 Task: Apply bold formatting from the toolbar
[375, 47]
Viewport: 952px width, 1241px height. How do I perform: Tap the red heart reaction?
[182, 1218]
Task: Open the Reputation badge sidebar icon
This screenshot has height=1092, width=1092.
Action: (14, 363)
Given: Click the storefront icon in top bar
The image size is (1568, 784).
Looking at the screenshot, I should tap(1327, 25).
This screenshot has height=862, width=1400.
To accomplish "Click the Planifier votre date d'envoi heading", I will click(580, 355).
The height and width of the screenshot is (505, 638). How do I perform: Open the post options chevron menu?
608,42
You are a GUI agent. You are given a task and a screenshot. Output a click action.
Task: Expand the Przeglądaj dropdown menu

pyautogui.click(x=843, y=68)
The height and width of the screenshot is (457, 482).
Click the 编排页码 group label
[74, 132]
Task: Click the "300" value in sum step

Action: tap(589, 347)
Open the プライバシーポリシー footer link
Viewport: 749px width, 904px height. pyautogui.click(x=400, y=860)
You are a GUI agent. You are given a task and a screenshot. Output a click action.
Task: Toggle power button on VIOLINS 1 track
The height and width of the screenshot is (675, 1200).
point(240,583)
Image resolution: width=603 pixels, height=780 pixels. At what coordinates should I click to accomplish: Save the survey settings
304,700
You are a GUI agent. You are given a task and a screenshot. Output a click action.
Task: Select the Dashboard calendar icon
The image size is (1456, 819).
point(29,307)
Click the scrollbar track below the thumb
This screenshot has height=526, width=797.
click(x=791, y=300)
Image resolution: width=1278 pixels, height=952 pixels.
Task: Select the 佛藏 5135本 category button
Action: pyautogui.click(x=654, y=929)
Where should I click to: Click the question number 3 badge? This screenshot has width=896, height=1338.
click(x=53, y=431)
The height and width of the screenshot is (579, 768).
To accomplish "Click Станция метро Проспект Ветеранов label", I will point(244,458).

TASK DETAILS:
Produce verbatim the lines starting at the one with "Task: Select the Dashboard calendar icon" and ending at the last line of the material, both ends included. Add no other line.

WRITTEN ANSWER:
Task: Select the Dashboard calendar icon
The image size is (1456, 819).
point(29,307)
Click the scrollbar track below the thumb
This screenshot has height=526, width=797.
click(x=791, y=300)
Image resolution: width=1278 pixels, height=952 pixels.
Task: Select the 佛藏 5135本 category button
Action: pyautogui.click(x=654, y=929)
Where should I click to: Click the question number 3 badge? This screenshot has width=896, height=1338.
click(x=53, y=431)
The height and width of the screenshot is (579, 768).
To accomplish "Click Станция метро Проспект Ветеранов label", I will point(244,458).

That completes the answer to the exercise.